Los dedos de Virga se resistían a abrirse. El discípulo moreno lanzó una maldición y aplastó la mano del doctor con una de sus botas. Se oyó un crujido de huesos y Virga perdió el conocimiento inmediatamente. El hombre que le había roto la mano localizó el crucifijo y lo lanzó a un oscuro rincón de la biblioteca de un puntapié.
—¡Cabrón! —dijo Baal, hablando en susurros al oído de Virga—. Te figuraste que sería fácil. No, amigo mío, no lo es. Tú llegarás a amarme y a despreciar eso. Su contacto, su simple visión, te parecerán calientes como las enfermizas tripas de las cuales salió. Eres un tipo débil y miserable.

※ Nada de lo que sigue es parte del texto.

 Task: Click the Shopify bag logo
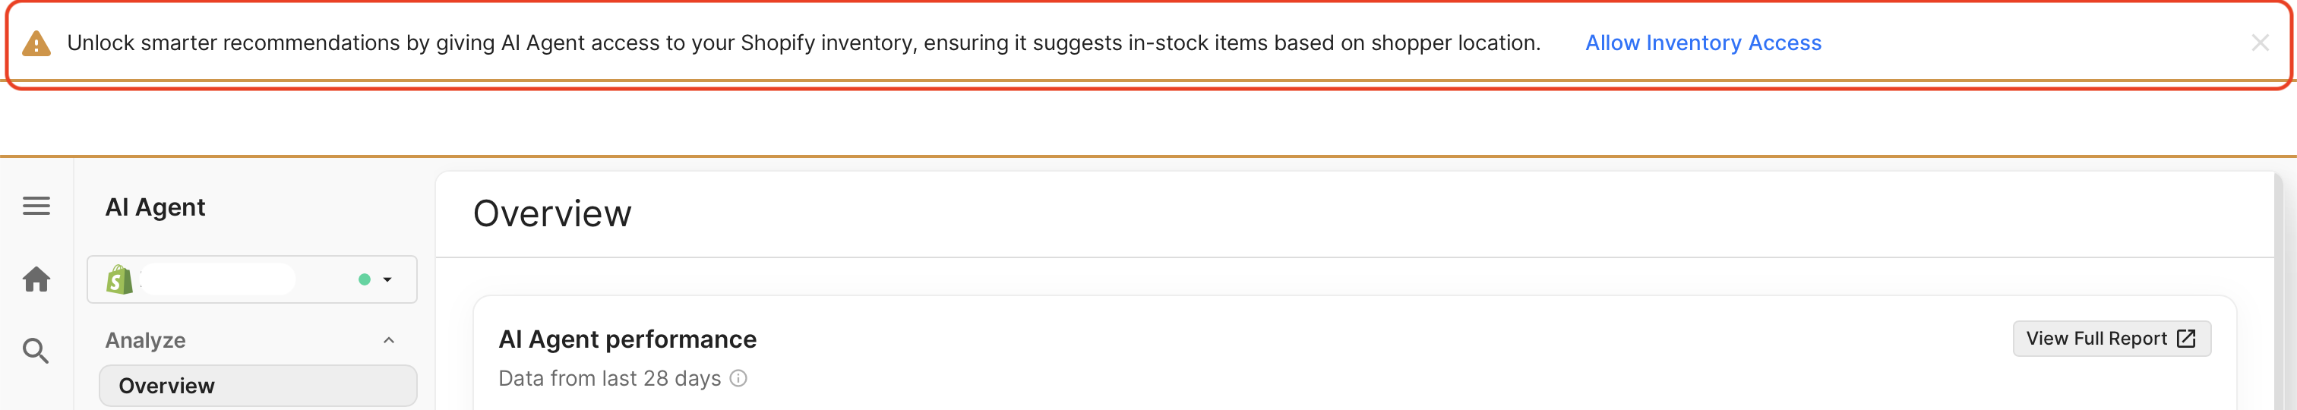coord(119,280)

Baal hizo una pausa, contempló la mancha de sangre que había aparecido en la palma de la mano herida de Virga. Baal extendió los dedos quebrados con rudeza, examinando la herida infligida por la bota que había aplastado la carne contra el dorado objeto.
Aquella herida tenía la forma de un crucifijo.

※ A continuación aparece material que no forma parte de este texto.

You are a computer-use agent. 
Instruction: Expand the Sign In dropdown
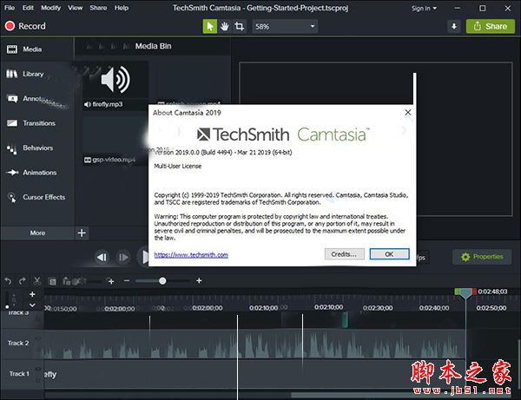pos(423,8)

Baal dejó caer la mano y, profiriendo un juramento, retrocedió atropelladamente.
—¡Su mano! —gritó—. ¡Cerradla, cerradla!
El discípulo de los cabellos rubios levantó a Virga sujetándolo por el cuello y lo dejó caer de manera que quedase tendido sobre la ofensiva herida. También él retrocedió después, apartándose tembloroso del hombre caído.

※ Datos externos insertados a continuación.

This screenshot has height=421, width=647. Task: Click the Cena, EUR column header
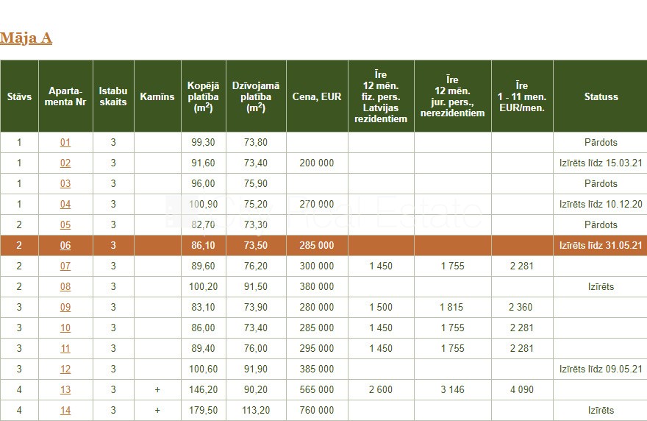pos(317,96)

—Hemos llegado lejos —explicó Baal—, pero no lo bastante. Algún día podremos resistir eso, pero ahora no…, todavía no. Nuestro buen doctor Virga…, nuestro maldito doctor Virga iba a proporcionarnos la vía. Y ahora… —Entornó los párpados—. Hay otro camino. Hay otro camino.
—¿Qué hacemos con él? —preguntó el discípulo moreno.
Baal se volvió, procurando mantener la mirada apartada del rincón opuesto de la biblioteca. Se inclinó sobre el cuerpo inmóvil.
—Él está contaminado por esa marca. La visión de la mano herida no nos hará ningún bien. No quiero que su cadáver sea encontrado cerca de este lugar. ¿Me has comprendido, Verin?
—Sí —dijo el otro hombre.
—Pues entonces tú y Cresil podéis hacer lo que se os antoje con él. Después, abandonaréis el cadáver en el desierto para que sirva de alimento a los buitres.
El hombre de los cabellos rubios, Cresil, se inclinó y arrastró a Virga por el pavimento en dirección a la puerta, dejando un rastro de sangre que Verin siguió como un chacal que olfateara la muerte.